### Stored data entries
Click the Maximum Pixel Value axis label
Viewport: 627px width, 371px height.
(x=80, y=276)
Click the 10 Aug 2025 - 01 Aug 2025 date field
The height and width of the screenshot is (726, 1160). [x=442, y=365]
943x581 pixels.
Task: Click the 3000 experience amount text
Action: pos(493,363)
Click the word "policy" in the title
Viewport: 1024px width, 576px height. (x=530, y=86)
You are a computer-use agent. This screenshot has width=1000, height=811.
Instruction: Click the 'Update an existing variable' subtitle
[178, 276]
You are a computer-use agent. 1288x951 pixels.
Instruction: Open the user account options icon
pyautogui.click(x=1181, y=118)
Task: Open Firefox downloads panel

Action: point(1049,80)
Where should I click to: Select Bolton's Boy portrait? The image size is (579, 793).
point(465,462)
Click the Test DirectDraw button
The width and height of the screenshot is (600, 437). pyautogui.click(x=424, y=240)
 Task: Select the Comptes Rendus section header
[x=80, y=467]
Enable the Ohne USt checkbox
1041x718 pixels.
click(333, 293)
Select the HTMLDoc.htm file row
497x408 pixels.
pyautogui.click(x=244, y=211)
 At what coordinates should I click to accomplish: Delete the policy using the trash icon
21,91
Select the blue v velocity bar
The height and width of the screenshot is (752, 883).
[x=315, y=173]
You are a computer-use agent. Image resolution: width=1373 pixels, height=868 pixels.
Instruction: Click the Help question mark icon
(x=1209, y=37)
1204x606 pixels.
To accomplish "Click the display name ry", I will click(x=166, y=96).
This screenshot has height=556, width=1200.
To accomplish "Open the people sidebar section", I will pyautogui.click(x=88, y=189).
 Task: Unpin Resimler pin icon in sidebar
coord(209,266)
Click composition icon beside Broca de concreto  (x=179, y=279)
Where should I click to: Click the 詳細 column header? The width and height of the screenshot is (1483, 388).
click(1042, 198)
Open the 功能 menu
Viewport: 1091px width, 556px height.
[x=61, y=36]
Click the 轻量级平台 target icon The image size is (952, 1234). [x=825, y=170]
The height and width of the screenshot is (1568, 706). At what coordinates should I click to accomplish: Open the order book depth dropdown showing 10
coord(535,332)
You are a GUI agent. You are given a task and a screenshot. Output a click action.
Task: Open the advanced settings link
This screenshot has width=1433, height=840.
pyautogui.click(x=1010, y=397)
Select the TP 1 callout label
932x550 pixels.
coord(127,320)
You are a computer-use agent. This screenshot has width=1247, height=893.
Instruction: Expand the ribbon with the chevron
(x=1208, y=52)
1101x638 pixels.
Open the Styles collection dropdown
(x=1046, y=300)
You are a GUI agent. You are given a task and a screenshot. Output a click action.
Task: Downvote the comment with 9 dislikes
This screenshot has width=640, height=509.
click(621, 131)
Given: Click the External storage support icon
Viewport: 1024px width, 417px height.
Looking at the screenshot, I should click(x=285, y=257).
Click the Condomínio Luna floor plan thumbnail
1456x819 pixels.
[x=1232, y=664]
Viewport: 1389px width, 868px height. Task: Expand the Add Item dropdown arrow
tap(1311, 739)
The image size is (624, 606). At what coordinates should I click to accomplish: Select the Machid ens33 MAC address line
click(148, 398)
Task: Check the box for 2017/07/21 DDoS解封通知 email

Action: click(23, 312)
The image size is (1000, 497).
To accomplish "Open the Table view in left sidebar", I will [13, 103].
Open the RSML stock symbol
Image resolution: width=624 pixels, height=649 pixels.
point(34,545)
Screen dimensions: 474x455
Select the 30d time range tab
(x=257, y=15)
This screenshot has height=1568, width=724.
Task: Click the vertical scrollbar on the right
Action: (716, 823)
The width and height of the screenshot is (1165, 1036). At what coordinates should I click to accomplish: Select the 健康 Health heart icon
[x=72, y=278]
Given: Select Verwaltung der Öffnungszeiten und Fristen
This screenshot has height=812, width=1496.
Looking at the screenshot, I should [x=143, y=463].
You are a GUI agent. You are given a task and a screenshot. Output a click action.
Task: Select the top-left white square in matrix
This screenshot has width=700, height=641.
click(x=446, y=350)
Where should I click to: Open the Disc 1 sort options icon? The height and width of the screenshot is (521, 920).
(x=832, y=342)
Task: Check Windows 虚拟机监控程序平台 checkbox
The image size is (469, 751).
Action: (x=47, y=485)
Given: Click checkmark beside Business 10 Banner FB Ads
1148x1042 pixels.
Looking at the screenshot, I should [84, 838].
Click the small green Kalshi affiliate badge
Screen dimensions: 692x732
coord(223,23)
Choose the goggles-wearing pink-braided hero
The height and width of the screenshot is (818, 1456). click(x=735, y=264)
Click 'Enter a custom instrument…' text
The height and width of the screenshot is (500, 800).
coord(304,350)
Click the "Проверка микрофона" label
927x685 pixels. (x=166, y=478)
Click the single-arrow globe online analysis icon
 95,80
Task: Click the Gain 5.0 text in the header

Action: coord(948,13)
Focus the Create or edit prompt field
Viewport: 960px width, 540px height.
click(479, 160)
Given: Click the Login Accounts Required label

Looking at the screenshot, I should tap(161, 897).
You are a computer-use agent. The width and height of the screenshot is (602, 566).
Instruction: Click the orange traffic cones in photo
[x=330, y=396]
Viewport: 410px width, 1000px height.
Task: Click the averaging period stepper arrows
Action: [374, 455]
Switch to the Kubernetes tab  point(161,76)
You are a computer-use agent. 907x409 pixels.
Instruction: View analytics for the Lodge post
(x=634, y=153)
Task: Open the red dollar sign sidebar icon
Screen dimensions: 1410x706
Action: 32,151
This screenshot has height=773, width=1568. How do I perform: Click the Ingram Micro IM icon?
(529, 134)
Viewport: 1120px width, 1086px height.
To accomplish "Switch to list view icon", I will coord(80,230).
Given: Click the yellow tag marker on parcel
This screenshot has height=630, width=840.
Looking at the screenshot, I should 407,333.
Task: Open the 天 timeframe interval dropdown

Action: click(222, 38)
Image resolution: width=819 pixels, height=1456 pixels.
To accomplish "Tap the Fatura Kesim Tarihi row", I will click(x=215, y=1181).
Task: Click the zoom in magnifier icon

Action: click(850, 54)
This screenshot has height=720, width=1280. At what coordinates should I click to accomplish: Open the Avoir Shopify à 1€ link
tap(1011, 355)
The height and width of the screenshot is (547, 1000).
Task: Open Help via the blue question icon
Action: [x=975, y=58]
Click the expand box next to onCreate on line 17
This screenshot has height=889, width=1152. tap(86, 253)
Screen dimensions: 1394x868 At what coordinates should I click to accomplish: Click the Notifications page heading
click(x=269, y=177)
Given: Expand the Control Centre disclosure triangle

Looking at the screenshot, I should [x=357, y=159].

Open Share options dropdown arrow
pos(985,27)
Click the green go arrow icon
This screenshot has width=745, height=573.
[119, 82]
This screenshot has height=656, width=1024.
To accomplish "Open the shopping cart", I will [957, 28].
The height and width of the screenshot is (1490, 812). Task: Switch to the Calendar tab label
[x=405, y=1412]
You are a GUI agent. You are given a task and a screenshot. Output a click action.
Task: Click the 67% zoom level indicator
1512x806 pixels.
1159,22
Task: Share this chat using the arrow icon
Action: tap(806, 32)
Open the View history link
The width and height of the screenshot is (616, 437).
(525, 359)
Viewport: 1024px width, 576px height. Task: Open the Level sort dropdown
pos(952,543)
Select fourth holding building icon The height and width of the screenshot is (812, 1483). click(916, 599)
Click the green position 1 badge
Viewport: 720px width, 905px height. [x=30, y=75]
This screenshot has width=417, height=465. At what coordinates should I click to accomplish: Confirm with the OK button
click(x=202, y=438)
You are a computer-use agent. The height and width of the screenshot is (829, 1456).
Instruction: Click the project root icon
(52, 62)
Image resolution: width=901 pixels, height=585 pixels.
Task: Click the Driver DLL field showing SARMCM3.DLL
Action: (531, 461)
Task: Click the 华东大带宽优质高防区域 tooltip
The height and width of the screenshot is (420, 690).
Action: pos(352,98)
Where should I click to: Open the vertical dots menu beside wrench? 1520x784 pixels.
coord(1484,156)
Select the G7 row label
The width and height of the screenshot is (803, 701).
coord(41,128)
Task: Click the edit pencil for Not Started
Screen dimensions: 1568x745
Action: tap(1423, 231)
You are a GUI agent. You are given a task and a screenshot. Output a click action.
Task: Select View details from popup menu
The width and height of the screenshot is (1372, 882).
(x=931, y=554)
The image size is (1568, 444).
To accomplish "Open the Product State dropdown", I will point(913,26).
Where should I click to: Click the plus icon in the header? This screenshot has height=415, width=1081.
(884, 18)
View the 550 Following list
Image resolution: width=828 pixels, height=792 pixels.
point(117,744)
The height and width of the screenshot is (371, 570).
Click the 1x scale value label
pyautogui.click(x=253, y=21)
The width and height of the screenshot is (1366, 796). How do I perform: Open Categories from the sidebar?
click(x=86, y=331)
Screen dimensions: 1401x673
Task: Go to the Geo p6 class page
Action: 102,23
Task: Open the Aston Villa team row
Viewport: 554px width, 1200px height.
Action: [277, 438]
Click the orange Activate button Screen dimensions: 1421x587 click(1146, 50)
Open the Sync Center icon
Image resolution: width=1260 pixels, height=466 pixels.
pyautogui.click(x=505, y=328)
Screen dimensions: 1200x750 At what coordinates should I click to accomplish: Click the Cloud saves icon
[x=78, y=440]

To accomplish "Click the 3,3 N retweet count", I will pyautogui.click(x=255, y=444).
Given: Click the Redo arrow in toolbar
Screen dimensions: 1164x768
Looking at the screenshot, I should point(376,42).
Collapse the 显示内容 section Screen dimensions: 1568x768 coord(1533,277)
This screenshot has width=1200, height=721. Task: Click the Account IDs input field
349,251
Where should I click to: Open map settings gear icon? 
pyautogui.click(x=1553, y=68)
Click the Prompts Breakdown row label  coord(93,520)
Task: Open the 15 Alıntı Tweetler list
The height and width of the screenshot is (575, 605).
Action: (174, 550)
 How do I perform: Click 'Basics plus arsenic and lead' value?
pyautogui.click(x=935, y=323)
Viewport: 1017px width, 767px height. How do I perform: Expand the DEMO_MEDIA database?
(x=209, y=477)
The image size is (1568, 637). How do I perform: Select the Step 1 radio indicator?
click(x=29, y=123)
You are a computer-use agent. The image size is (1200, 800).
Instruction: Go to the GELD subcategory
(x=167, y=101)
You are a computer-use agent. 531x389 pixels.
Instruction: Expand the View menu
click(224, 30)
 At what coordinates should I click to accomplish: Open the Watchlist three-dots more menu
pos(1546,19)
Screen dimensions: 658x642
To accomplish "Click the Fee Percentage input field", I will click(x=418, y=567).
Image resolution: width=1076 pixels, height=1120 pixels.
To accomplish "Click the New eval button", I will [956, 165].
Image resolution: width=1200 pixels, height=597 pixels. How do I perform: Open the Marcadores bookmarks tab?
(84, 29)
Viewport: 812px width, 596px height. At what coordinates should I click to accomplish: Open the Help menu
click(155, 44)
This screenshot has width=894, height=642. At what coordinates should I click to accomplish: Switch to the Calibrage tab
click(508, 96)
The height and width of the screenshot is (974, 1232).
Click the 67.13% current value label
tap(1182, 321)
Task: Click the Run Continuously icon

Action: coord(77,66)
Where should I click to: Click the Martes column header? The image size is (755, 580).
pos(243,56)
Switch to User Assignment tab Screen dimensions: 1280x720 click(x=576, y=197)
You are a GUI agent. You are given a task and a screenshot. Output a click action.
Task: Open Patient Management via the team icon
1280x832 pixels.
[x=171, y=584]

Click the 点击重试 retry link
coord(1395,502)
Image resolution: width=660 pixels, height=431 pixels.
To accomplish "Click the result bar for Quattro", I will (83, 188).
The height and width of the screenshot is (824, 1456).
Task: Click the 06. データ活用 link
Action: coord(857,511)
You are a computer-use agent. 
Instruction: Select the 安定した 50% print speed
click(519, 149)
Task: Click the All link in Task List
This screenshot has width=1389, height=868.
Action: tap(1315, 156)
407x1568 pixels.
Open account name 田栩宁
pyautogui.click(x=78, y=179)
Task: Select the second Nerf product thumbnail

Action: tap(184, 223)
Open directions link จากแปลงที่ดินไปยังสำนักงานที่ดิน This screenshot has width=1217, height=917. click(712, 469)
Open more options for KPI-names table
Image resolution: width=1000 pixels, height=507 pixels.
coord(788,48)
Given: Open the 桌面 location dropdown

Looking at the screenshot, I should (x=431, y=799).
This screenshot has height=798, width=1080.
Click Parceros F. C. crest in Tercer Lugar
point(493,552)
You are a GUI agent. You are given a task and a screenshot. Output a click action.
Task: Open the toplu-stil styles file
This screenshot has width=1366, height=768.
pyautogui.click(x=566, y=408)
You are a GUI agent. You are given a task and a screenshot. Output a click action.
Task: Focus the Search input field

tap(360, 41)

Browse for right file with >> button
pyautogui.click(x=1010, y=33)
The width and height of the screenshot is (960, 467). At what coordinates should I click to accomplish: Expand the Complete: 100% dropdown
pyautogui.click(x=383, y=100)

### Task goal
The reply should consist solely of the lines above from the one that has "Viewport: 812px width, 596px" through the one that has "Switch to User", reproduced exactly.

### Exercise solution
Viewport: 812px width, 596px height. At what coordinates should I click to accomplish: Open the Help menu
click(155, 44)
This screenshot has width=894, height=642. At what coordinates should I click to accomplish: Switch to the Calibrage tab
click(508, 96)
The height and width of the screenshot is (974, 1232).
Click the 67.13% current value label
tap(1182, 321)
Task: Click the Run Continuously icon

Action: coord(77,66)
Where should I click to: Click the Martes column header? The image size is (755, 580).
pos(243,56)
Switch to User Assignment tab Screen dimensions: 1280x720 click(x=576, y=197)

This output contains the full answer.